Eric Manguelin rencontre Horacio Lo Greco

Horacio Lo Greco – Rencontre du 28 juin 2000
- Tu peins plusieurs toiles à la fois ?
Oui, je travaille beaucoup de choses à la fois. Ici c’est une petite série de dessins préparatoires pour des volumes, des sculptures, que j’appelle les Madone al dente, « à point ». Je suis argentin, mais mon grand-père était sicilien, et mes aïeux devaient être hellénistes. Ce côté hybride de ma personnalité ressort dans ma peinture, qui évolue entre des rappels à des thèmes très classiques et l’art brut, etc.. Ma peinture part dans des sens très différents, selon ce que je reçois sur le moment. Ces toiles ne sont pas finies, mais sont bien avancées ; je les appelle Les polyglouglous : elles ont rapport avec le charnel, l’érotisme, le sexe, la mort, l’humour, le temps.
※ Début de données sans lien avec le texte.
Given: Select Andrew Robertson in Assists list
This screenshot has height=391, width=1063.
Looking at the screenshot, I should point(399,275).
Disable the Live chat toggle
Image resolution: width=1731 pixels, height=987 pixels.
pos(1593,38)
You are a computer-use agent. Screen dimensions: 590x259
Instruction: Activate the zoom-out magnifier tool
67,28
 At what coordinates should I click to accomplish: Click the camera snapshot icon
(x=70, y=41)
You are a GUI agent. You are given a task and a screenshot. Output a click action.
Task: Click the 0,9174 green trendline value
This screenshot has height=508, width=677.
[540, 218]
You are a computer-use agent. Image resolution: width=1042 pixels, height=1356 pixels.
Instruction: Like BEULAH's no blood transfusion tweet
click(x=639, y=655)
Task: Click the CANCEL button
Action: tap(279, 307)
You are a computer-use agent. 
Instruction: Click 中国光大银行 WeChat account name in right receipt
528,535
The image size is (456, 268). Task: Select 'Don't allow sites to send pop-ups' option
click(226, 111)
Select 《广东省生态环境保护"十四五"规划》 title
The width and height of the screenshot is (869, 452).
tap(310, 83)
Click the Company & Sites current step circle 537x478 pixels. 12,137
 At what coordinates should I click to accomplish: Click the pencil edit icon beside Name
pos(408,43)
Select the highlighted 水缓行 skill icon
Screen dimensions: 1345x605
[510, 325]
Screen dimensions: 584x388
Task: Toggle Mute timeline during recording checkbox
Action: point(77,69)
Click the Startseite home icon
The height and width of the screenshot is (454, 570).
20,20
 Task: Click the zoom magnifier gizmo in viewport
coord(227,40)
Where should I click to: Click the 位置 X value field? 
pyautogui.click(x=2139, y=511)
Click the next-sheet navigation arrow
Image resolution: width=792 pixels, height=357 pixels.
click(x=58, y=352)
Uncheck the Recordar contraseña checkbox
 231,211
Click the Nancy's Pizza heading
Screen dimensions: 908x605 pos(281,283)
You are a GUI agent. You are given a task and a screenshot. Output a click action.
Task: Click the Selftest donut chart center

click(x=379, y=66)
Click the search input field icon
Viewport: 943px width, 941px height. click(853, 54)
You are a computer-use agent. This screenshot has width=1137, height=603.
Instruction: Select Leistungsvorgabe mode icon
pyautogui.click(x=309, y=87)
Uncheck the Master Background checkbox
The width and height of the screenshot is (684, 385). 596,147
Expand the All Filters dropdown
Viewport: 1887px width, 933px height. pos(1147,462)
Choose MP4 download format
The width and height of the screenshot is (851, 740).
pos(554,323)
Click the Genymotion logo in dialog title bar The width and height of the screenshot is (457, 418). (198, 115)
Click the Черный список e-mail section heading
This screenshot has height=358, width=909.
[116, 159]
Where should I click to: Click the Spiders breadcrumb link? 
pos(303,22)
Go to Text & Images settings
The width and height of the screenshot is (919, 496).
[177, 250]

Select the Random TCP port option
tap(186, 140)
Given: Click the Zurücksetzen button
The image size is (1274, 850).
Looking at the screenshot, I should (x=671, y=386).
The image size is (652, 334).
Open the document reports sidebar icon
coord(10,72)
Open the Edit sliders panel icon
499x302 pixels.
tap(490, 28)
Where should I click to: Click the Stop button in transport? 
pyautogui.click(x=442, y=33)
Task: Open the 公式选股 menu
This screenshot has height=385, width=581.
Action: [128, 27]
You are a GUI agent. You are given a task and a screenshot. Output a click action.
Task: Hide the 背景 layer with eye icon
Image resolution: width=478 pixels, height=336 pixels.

Tout autour de ces toiles, je vais sculpter des ballons saucisses d’un mètre, auxquels je donnerai les formes que je veux. Ces ballons tourneront et se dégonfleront avec le temps, finissant par gésir sur la peinture et par tomber complètement en lambeaux ; je recollerai alors d’autres ballons par-dessus, autour de la toile. Ce seront des grands tableaux de 2 m sur 2,30 m. Les « Madonna al dente », cela veut dire qu’elles sont « baisables » parce qu’elles vont être toutes trouées et percées avec des pâtes italiennes. J’entretiens un rapport à la richesse de l’Italie baroque. Ce sont ici des images, mais je ferai à la fin des volumes, des sculptures avec des pâtes, le tout étant posé sur un socle mat. [...]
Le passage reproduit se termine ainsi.